Today there is also the unusual and sometimes resented occurrence of priests from the Episcopal tradition being permitted to transfer to Roman Catholicism as priests with wives and families in tact. That does little to help the morale of a defeated celibate clergy who must sometimes then minister side by side with married priests who have more rights and privileges than the celibate ones do.
A Vatican Council could address this issue in an open forum. While the church indeed changes slowly, one thousand years of a celibate priesthood may be enough time now to reevaluate its value and relevancy. Of course, any change would not affect priests in religious orders who take vows and live in community, and it need not affect all diocesan priests. If the rules were ever modified, some priests might still choose to be celibate "for the sake of the kingdom," and for the sake of an undivided devotion to an absorbing and full time ministry. But celibacy would then be a free choice. For now, it remains a necessary and sometimes resented discipline if one is to function as a Roman Catholic priest.
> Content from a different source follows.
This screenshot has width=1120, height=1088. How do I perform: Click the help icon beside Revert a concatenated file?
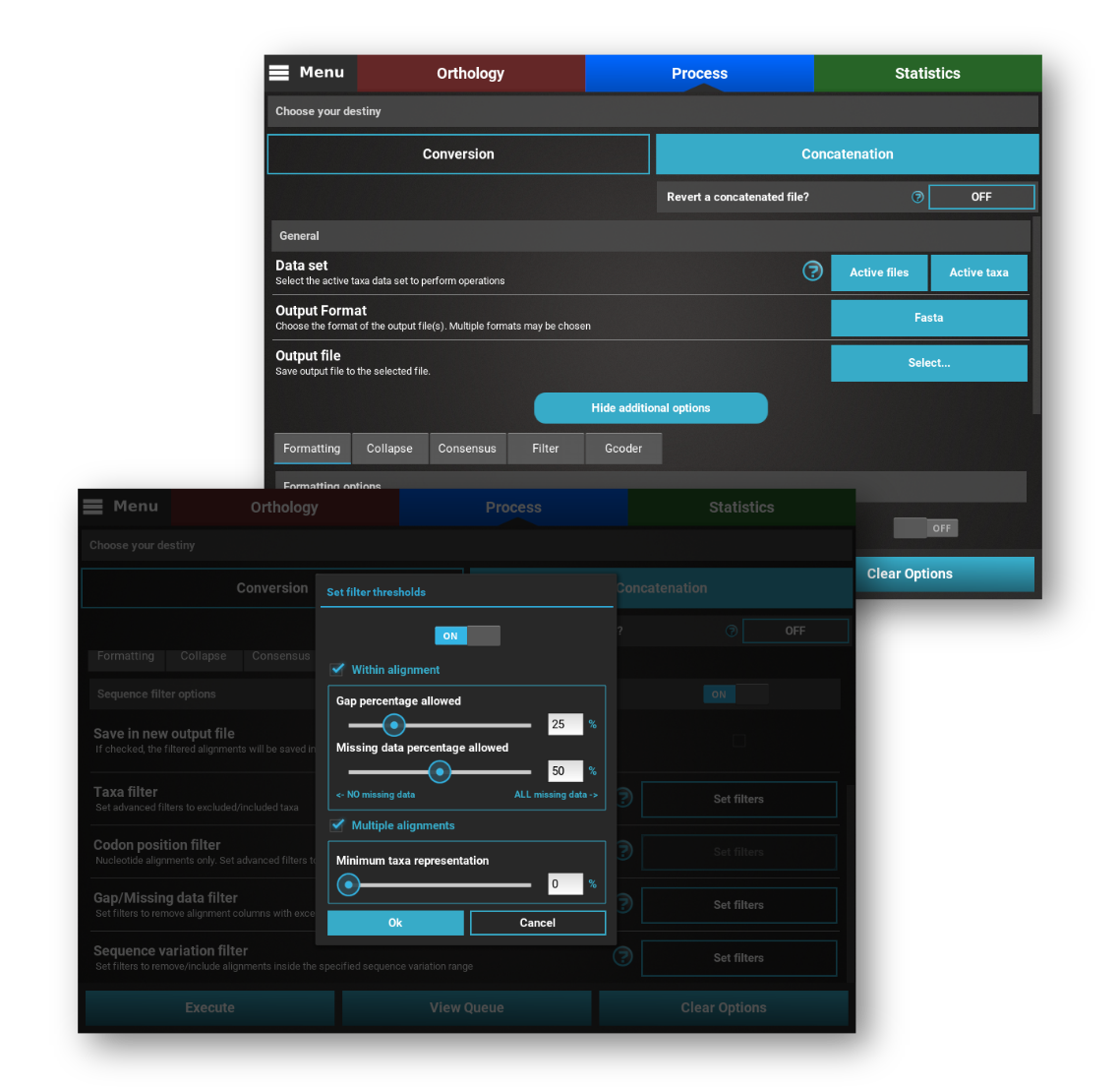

Many feel that other issues should also be addressed if a new Vatican Council was ever convened. Women priests, sexual ethics, inter-religious dialogue, globalization and ecology are but some of the topics that get mentioned. Above all people seem to desire an open dialogue, simply to be able to talk about these issues in an adult forum where their life experience and hard-earned wisdom is acknowledged as a indispensable element in the establishment of church law and doctrine. This would mean that more than Red Hats gather for such a Council. The laity would need to be more than window dressing this time. They would rather be respected as serious deliberators who help the ecclesiastical hierarchy to shape a new and spirit-filled vision.
The metaphor often used for Vatican II is that of a window having been opened so that the fresh wind of a new Spirit could blow through. Many feel the air in the room has once again grown stale and even a bit rancid. Is it time to once again open the ecclesial portals for a new and mighty wind to blow through?